[Items from a data source]
>>>>
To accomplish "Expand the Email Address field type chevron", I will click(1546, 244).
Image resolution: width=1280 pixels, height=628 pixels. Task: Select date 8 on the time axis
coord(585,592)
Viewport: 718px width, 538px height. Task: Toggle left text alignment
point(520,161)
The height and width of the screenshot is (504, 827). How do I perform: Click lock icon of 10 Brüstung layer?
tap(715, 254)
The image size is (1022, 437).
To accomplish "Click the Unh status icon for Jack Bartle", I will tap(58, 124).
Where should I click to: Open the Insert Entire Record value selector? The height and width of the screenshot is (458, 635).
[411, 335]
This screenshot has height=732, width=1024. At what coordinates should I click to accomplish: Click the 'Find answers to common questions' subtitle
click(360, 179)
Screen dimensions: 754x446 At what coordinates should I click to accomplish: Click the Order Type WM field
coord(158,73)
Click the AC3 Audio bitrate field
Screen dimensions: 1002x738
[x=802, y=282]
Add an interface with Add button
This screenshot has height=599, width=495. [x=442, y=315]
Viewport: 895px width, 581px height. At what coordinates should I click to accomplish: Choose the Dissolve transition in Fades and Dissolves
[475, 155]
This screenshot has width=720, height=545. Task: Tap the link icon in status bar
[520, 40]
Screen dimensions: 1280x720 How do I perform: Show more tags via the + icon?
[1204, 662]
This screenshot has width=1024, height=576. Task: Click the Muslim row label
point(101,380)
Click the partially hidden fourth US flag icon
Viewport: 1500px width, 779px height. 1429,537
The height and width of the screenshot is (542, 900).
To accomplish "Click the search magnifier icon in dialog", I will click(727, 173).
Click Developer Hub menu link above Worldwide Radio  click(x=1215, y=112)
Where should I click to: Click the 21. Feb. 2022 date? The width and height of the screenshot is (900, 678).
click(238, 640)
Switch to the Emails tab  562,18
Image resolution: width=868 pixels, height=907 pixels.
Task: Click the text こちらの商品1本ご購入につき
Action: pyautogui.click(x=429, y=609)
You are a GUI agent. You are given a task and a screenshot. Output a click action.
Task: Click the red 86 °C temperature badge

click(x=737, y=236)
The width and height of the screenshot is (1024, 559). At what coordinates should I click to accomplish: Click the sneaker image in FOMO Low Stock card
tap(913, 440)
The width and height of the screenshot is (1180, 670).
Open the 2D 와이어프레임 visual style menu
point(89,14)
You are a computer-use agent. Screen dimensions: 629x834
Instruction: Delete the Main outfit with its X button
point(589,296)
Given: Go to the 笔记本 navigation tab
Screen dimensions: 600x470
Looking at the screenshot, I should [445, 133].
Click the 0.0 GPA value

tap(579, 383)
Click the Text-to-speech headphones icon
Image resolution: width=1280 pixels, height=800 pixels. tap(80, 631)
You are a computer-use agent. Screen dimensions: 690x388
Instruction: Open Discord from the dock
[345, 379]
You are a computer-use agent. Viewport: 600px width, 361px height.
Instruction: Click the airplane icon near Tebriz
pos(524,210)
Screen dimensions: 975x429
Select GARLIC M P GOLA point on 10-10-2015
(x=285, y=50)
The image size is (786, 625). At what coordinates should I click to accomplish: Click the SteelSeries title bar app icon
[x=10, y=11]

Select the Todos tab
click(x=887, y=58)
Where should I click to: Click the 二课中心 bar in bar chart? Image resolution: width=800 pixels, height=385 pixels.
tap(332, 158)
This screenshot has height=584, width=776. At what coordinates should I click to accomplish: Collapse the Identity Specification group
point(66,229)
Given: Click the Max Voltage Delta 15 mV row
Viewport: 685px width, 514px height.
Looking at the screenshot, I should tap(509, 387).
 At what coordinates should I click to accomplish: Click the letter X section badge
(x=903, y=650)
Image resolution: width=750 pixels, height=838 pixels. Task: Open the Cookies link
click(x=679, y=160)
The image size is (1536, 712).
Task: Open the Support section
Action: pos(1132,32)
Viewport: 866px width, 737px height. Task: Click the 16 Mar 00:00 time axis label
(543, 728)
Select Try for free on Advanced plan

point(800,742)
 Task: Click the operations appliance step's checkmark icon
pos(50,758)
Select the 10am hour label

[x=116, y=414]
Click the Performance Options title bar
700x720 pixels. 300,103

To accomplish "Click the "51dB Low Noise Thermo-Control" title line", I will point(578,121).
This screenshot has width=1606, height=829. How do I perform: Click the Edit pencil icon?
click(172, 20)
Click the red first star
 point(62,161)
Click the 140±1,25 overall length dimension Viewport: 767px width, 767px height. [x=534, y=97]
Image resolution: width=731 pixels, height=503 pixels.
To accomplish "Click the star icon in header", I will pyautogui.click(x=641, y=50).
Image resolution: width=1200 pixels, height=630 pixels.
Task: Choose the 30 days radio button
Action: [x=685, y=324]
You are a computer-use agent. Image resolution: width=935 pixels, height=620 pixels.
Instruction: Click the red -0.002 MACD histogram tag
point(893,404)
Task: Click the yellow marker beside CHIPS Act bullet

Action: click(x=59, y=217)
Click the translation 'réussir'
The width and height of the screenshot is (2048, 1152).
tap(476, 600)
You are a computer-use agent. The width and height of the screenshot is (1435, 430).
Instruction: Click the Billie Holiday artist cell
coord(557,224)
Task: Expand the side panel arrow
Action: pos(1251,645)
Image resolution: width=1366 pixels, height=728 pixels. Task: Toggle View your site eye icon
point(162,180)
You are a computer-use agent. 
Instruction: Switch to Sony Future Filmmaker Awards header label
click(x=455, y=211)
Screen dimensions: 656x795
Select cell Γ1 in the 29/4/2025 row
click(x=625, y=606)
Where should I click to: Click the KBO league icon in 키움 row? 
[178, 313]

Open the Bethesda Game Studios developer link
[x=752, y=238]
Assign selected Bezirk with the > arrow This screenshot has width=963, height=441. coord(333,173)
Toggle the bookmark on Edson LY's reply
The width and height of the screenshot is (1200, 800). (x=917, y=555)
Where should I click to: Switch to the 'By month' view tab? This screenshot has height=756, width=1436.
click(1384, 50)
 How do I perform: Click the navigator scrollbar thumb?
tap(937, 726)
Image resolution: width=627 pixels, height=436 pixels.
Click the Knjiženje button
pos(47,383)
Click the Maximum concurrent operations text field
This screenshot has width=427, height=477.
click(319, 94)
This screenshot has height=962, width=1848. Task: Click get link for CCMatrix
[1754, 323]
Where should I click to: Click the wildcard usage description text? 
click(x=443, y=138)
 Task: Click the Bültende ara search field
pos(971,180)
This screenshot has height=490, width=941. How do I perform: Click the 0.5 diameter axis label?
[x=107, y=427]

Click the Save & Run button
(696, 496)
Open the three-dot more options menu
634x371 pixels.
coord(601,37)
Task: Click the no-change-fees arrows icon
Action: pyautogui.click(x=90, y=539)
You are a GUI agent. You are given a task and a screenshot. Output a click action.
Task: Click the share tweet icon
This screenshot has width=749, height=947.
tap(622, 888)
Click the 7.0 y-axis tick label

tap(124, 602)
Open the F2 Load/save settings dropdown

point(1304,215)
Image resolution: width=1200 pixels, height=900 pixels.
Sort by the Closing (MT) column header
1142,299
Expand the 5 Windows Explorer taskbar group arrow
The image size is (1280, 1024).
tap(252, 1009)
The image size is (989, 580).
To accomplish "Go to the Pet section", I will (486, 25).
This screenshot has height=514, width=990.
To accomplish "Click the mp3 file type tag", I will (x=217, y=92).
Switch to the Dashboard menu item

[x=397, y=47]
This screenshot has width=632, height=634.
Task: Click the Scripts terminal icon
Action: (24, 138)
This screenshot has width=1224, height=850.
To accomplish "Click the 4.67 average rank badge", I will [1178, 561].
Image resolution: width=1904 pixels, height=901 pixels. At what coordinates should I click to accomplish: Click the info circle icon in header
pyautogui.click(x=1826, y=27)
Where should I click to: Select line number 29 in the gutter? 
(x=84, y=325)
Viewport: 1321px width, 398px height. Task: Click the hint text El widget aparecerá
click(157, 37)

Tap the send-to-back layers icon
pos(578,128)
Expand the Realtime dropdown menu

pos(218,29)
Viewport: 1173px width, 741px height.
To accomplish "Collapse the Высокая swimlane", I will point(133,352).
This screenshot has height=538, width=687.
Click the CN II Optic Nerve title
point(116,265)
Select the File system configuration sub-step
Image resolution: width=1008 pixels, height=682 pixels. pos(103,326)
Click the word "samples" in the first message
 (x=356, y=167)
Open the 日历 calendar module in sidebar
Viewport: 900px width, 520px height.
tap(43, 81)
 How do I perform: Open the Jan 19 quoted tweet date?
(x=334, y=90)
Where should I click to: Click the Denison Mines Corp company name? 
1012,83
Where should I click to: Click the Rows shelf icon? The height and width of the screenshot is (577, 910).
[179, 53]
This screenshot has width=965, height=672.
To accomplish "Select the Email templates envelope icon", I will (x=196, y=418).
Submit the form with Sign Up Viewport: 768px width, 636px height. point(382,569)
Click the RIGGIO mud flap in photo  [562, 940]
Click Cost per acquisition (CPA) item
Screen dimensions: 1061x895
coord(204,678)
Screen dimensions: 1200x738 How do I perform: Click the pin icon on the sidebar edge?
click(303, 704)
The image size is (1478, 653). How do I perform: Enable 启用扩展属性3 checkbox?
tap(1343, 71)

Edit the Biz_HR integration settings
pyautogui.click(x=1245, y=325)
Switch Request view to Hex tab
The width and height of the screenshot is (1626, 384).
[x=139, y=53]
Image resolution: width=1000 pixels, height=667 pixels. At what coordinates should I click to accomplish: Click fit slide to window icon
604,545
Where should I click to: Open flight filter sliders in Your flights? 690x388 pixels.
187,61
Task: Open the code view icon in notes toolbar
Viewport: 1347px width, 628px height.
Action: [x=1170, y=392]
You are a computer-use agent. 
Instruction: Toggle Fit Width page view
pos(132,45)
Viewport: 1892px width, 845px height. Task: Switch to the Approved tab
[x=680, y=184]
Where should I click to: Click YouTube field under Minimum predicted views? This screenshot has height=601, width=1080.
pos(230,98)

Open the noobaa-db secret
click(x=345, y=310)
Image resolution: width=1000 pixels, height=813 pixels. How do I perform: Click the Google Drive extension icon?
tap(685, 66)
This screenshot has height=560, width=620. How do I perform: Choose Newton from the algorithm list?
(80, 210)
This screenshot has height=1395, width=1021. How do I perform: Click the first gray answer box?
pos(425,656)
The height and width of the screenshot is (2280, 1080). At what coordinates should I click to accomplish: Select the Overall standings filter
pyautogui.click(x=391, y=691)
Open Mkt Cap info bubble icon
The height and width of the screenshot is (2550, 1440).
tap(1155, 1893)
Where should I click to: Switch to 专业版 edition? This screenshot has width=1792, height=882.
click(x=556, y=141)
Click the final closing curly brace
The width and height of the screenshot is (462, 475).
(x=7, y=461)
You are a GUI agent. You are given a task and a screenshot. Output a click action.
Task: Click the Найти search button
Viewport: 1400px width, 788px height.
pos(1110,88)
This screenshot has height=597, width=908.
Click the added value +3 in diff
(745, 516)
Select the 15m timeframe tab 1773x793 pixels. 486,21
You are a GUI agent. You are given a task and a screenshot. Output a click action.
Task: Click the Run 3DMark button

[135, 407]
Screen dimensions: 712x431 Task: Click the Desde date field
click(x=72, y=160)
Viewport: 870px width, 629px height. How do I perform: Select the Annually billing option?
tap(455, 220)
<<<<
• [WORK TASK]:
Only one stretch of the records above is wanted: the lines between the one holding "Image resolution: width=1366" and the one holding "Task: Click the share tweet icon", inclusive, reproduced exactly.

• [RESULT BELOW]:
Image resolution: width=1366 pixels, height=728 pixels. Task: Toggle View your site eye icon
point(162,180)
You are a computer-use agent. 
Instruction: Switch to Sony Future Filmmaker Awards header label
click(x=455, y=211)
Screen dimensions: 656x795
Select cell Γ1 in the 29/4/2025 row
click(x=625, y=606)
Where should I click to: Click the KBO league icon in 키움 row? 
[178, 313]

Open the Bethesda Game Studios developer link
[x=752, y=238]
Assign selected Bezirk with the > arrow This screenshot has width=963, height=441. coord(333,173)
Toggle the bookmark on Edson LY's reply
The width and height of the screenshot is (1200, 800). (x=917, y=555)
Where should I click to: Switch to the 'By month' view tab? This screenshot has height=756, width=1436.
click(1384, 50)
 How do I perform: Click the navigator scrollbar thumb?
tap(937, 726)
Image resolution: width=627 pixels, height=436 pixels.
Click the Knjiženje button
pos(47,383)
Click the Maximum concurrent operations text field
This screenshot has width=427, height=477.
click(319, 94)
This screenshot has height=962, width=1848. Task: Click get link for CCMatrix
[1754, 323]
Where should I click to: Click the wildcard usage description text? 
click(x=443, y=138)
 Task: Click the Bültende ara search field
pos(971,180)
This screenshot has height=490, width=941. How do I perform: Click the 0.5 diameter axis label?
[x=107, y=427]

Click the Save & Run button
(696, 496)
Open the three-dot more options menu
634x371 pixels.
coord(601,37)
Task: Click the no-change-fees arrows icon
Action: pyautogui.click(x=90, y=539)
You are a GUI agent. You are given a task and a screenshot. Output a click action.
Task: Click the share tweet icon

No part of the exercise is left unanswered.